(REQUIREMENT) Write out exactly the lines below that run from the one containing "Open the Appearance tab" through the one containing "Task: Collapse the 端口 (COM 和 LPT) node", both included, with no other lines.

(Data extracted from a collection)
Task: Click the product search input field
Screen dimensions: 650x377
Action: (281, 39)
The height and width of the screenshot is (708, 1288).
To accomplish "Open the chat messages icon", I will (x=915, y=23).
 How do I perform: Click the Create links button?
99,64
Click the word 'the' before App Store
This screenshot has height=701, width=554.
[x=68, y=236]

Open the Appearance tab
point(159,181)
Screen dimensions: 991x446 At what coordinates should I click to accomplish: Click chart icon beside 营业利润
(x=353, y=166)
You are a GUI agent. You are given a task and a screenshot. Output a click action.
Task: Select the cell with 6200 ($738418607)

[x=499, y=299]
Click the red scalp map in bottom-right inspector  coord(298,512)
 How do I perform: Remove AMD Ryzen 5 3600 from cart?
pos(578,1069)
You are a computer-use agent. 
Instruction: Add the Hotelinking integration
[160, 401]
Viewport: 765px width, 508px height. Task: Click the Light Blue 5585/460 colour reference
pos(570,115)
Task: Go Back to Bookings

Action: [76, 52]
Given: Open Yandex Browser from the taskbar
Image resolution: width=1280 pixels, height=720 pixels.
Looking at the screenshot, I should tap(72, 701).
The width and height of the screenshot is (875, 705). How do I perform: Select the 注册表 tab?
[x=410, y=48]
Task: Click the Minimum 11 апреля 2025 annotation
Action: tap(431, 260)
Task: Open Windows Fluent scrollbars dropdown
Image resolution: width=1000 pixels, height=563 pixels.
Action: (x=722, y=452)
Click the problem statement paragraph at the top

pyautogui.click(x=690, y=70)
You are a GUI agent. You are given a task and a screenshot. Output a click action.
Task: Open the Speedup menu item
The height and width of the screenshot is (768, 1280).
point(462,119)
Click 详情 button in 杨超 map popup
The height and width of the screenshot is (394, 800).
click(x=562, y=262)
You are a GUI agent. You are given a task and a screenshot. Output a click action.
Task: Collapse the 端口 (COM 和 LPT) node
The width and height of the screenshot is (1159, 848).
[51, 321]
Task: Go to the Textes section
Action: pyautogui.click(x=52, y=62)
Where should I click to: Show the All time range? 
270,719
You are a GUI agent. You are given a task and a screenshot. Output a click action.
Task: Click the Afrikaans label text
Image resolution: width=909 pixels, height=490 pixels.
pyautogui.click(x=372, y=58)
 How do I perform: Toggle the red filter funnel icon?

(REPLY)
Open the Appearance tab
point(159,181)
Screen dimensions: 991x446 At what coordinates should I click to accomplish: Click chart icon beside 营业利润
(x=353, y=166)
You are a GUI agent. You are given a task and a screenshot. Output a click action.
Task: Select the cell with 6200 ($738418607)

[x=499, y=299]
Click the red scalp map in bottom-right inspector  coord(298,512)
 How do I perform: Remove AMD Ryzen 5 3600 from cart?
pos(578,1069)
You are a computer-use agent. 
Instruction: Add the Hotelinking integration
[160, 401]
Viewport: 765px width, 508px height. Task: Click the Light Blue 5585/460 colour reference
pos(570,115)
Task: Go Back to Bookings

Action: [76, 52]
Given: Open Yandex Browser from the taskbar
Image resolution: width=1280 pixels, height=720 pixels.
Looking at the screenshot, I should tap(72, 701).
The width and height of the screenshot is (875, 705). How do I perform: Select the 注册表 tab?
[x=410, y=48]
Task: Click the Minimum 11 апреля 2025 annotation
Action: tap(431, 260)
Task: Open Windows Fluent scrollbars dropdown
Image resolution: width=1000 pixels, height=563 pixels.
Action: (x=722, y=452)
Click the problem statement paragraph at the top

pyautogui.click(x=690, y=70)
You are a GUI agent. You are given a task and a screenshot. Output a click action.
Task: Open the Speedup menu item
The height and width of the screenshot is (768, 1280).
point(462,119)
Click 详情 button in 杨超 map popup
The height and width of the screenshot is (394, 800).
click(x=562, y=262)
You are a GUI agent. You are given a task and a screenshot. Output a click action.
Task: Collapse the 端口 (COM 和 LPT) node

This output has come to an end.